Quand on lui demande quel est le projet dont il est le plus fier, il hésite, comme s'il répugnait à préférer un de ses enfants. Puis, ce papa de quatre filles cite le mobilier de la Grande Bibliothèque - surprise, on aurait attendu son vélo urbain, qui connaît un succès phénoménal sur trois continents. «On a réussi à meubler la bibliothèque avec un budget restreint, décrit-il. Il fallait une bonne connaissance des matériaux pour réaliser ce projet.» Il a confié à un fabricant spécialisé la fabrication des pièces en bois et à un autre celle des métaux ouvrés. Pour réduire les coûts, il a conçu les tables de lecture de telle manière qu'elles soient assemblées sur place par les déménageurs. «Des millions de personnes ont utilisé ce mobilier, sans aucun vandalisme», se réjouit-il.



Flambeau olympique, 1976

Moniteur de son et mouvement AngelCare, 2010.

De dures leçons

Sa carrière n'a pas été un parcours uniformément semé de lauriers. Une de ses plus grandes déceptions professionnelles est certainement la motoneige qu'il a conçue pour Bombardier, en 1988. Alors que la tendance était au modèle «spermatozoïde» - grosse tête devant, petit flagelle derrière (l'image est de lui) -, il a été le premier à introduire dans ce secteur l'esthétique de la motocyclette. Le prototype a recueilli tous les suffrages, «mais le projet a été bloqué à l'interne par des gens mécontents de ce succès, raconte-t-il. Ç'a été une grande désillusion».

À la même époque, ses ustensiles de barbecue lui ont appris une autre leçon. Il les a mis en production au milieu d'une récession, alors que les contrats de design se faisaient rares. Ils ont connu un succès d'estime, ont été vendus par la boutique du Museum of Modern Art de New York, mais la distribution n'était pas son métier. Avec ses ustensiles, il a, disons, mangé ses bas.

Mais leur ligne demeure toujours aussi belle, aussi intemporelle. La ligne Dallaire, épurée mais jamais sèche. L'émotion doit jaillir quelque part. Il faut surprendre, mais sans choquer. «Ce n'est pas ma nature de choquer, constate-t-il. Je veux séduire.» Trop, quelquefois. Il raconte être tombé amoureux de sa femme à 12 ans, et avoir tenté pendant 10 ans de la séduire... avant d'y parvenir. La séduction, en amour comme en design, doit être dosée.

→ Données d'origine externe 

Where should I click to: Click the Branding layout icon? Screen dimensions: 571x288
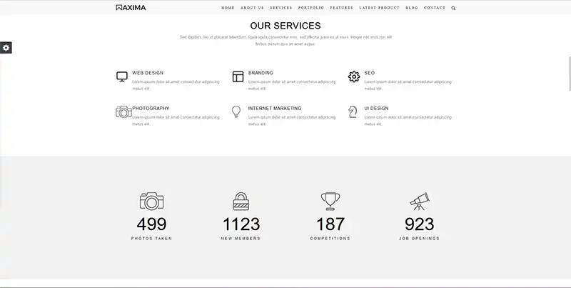[238, 76]
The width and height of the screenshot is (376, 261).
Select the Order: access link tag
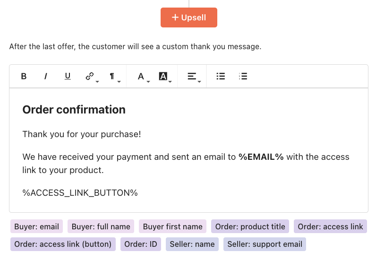click(331, 226)
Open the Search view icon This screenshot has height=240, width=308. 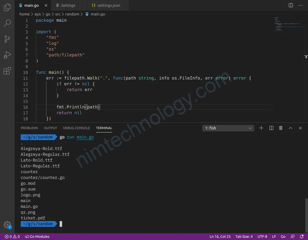pos(7,23)
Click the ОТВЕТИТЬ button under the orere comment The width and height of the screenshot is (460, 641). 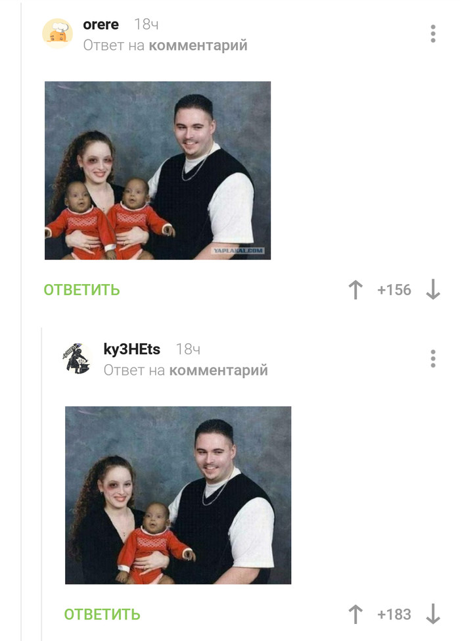coord(81,290)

Quel que soit le projet, son objectif - admis ou non - est de passer l'épreuve du temps. Celui qui se rapproche le plus d'un classique? Le public l'associe à sa mallette en plastique, répond-il. Des millions d'exemplaires ont été vendus. Elle est toujours en production, 25 ans après sa conception. Pourtant, confie-t-il, «ce n'est pas un projet qui m'a donné beaucoup mal au ventre».

Il a été réalisé rapidement, sans complications ni hésitations. Ce n'est pas toujours le cas. «Il m'est arrivé de dire à un client: je ne suis pas satisfait de la solution, peux-tu m'accorder un peu plus de temps?»

Grands projets, petit bureau

Dans son bureau rue Peel, ses deux collègues designers Colin Côté et Dominic Arbour, devant leurs écrans, travaillent aux derniers projets en cours - un appareil de communication pour AudiSoft Technologies et un nouveau projet pour l'Agence métropolitaine de transport.

Dallaire pourrait accepter plus de contrats - et faire plus d'argent, dit-il -, mais il lui faudrait engager plus d'employés et il aurait moins de temps à consacrer lui-même au plaisir de la conception.

Car bien qu'il définisse le designer industriel comme un maître d'oeuvre qui connaît parfaitement les matériaux et les procédés de fabrication, Dallaire est d'abord un créateur - ce qu'a d'ailleurs reconnu le prix Paul-Émile Borduas qu'il a obtenu en 1993.

Il n'a aucunement l'intention de prendre sa retraite: «Pour faire quoi? Je n'aime pas le golf.»

C'est une autre marque des créateurs que de ne pouvoir s'arrêter.

Et tant qu'on a mal au ventre, on est vivant.